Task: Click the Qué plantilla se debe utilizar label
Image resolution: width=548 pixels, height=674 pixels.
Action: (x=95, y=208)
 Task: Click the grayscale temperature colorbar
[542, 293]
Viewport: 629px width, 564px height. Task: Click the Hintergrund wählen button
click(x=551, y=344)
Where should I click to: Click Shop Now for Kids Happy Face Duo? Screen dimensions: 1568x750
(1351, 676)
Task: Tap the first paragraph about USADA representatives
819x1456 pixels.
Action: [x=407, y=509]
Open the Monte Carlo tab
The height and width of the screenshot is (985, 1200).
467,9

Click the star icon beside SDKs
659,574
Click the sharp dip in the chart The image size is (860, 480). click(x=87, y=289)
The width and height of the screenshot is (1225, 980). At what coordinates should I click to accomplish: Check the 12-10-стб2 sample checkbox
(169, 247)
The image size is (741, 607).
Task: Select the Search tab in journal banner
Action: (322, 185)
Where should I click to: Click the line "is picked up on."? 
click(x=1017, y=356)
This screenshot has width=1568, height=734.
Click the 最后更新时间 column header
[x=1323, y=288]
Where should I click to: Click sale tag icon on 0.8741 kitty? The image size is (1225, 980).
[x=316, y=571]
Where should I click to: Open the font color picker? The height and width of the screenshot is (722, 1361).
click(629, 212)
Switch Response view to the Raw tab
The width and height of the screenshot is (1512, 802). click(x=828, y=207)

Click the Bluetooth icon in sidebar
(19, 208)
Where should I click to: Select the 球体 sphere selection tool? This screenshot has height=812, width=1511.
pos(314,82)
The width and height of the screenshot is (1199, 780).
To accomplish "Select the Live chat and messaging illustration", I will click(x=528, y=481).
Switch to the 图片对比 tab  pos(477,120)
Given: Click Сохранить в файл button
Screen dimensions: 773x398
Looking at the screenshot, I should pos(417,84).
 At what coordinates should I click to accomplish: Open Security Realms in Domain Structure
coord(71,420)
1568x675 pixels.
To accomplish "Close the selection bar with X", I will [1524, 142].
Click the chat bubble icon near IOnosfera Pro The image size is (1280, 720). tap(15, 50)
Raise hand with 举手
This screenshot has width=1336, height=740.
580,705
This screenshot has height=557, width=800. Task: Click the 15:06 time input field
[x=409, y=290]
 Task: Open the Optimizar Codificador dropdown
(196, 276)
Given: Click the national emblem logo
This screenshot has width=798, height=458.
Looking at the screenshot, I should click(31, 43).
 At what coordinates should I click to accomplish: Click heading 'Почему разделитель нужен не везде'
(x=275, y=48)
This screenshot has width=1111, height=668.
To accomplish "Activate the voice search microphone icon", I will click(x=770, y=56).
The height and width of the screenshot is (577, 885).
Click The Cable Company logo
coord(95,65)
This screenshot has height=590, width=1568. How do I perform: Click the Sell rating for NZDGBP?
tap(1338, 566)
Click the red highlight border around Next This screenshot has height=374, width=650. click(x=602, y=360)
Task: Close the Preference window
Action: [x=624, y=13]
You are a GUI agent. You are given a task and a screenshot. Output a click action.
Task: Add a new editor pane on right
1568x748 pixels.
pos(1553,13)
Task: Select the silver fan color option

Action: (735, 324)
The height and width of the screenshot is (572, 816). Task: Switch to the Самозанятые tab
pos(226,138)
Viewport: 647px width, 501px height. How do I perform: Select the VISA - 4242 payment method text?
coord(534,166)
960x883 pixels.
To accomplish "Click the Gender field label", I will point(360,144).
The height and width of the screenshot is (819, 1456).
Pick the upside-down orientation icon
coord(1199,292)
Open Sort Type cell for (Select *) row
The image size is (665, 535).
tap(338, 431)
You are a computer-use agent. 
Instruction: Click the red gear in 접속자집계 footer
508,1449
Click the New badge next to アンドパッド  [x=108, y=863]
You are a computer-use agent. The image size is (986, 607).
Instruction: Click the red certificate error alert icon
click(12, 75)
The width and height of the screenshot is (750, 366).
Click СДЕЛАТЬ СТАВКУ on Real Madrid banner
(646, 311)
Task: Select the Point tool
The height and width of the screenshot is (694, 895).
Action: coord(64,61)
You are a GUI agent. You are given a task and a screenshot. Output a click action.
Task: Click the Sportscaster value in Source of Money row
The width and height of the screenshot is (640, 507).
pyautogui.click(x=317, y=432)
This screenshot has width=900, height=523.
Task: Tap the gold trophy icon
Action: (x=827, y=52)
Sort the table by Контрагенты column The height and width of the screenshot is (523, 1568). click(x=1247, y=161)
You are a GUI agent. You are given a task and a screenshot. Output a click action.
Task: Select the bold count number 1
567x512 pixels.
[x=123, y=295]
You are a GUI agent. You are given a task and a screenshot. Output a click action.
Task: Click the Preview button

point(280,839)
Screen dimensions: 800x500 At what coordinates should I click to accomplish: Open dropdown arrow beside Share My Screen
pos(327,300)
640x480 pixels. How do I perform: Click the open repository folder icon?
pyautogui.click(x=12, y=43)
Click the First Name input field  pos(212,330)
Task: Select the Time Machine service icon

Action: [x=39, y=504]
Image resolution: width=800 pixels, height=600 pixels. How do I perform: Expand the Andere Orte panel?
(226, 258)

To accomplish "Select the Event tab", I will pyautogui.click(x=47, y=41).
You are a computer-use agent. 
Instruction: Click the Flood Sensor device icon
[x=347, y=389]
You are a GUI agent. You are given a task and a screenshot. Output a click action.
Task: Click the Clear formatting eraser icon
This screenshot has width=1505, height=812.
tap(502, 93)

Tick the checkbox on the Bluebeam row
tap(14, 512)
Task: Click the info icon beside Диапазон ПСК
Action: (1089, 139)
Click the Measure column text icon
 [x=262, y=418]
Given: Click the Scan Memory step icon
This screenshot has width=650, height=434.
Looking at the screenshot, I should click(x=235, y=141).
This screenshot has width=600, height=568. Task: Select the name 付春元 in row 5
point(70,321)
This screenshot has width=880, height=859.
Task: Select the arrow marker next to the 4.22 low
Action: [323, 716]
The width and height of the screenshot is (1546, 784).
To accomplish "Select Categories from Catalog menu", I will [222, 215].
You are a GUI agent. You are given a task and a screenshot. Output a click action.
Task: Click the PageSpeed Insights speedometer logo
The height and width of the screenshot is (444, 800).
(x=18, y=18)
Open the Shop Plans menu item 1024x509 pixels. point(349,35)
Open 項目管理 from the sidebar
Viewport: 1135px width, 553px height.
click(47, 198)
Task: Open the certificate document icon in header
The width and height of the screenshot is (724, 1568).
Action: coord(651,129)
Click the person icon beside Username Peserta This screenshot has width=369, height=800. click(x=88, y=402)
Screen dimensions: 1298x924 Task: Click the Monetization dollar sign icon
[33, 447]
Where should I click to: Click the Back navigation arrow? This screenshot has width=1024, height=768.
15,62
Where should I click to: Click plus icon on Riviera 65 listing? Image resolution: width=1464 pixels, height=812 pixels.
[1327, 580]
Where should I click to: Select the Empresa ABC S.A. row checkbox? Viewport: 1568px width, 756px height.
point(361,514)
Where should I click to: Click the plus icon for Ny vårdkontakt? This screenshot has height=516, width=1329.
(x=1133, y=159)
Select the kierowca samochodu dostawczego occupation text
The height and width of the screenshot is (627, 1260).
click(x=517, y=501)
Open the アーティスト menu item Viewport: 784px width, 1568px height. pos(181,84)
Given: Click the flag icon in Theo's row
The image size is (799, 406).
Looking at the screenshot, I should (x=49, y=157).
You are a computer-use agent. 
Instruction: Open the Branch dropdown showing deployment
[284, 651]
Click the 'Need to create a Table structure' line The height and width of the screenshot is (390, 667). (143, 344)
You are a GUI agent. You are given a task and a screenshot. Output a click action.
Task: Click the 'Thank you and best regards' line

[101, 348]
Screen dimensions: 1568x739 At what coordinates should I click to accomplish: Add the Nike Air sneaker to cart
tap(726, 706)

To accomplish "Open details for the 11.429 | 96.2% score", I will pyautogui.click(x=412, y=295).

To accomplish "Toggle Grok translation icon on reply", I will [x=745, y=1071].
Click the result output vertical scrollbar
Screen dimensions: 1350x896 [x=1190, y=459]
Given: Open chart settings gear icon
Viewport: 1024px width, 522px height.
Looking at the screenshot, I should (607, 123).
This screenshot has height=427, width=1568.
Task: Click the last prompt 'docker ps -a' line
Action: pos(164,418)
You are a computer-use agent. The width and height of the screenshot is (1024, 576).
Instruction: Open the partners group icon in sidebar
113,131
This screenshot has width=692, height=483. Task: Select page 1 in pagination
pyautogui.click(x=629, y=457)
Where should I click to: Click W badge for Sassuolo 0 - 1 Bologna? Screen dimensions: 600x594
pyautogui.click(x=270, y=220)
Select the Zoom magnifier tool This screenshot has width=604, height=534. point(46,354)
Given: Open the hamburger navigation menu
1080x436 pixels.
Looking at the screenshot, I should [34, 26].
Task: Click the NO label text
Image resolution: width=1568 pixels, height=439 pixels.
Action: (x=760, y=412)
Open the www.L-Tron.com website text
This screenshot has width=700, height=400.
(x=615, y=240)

= Assignment =
Your answer should be the lines above from the one containing "Click the First" through the one containing "Click the person", copied exactly and with both ends kept.

= Problem solution =
Click the First Name input field  pos(212,330)
Task: Select the Time Machine service icon

Action: [x=39, y=504]
Image resolution: width=800 pixels, height=600 pixels. How do I perform: Expand the Andere Orte panel?
(226, 258)

To accomplish "Select the Event tab", I will pyautogui.click(x=47, y=41).
You are a computer-use agent. 
Instruction: Click the Flood Sensor device icon
[x=347, y=389]
You are a GUI agent. You are given a task and a screenshot. Output a click action.
Task: Click the Clear formatting eraser icon
This screenshot has width=1505, height=812.
tap(502, 93)

Tick the checkbox on the Bluebeam row
tap(14, 512)
Task: Click the info icon beside Диапазон ПСК
Action: (1089, 139)
Click the Measure column text icon
 [x=262, y=418]
Given: Click the Scan Memory step icon
This screenshot has width=650, height=434.
Looking at the screenshot, I should click(x=235, y=141).
This screenshot has width=600, height=568. Task: Select the name 付春元 in row 5
point(70,321)
This screenshot has width=880, height=859.
Task: Select the arrow marker next to the 4.22 low
Action: [323, 716]
The width and height of the screenshot is (1546, 784).
To accomplish "Select Categories from Catalog menu", I will [222, 215].
You are a GUI agent. You are given a task and a screenshot. Output a click action.
Task: Click the PageSpeed Insights speedometer logo
The height and width of the screenshot is (444, 800).
(x=18, y=18)
Open the Shop Plans menu item 1024x509 pixels. point(349,35)
Open 項目管理 from the sidebar
Viewport: 1135px width, 553px height.
click(47, 198)
Task: Open the certificate document icon in header
The width and height of the screenshot is (724, 1568).
Action: coord(651,129)
Click the person icon beside Username Peserta This screenshot has width=369, height=800. click(x=88, y=402)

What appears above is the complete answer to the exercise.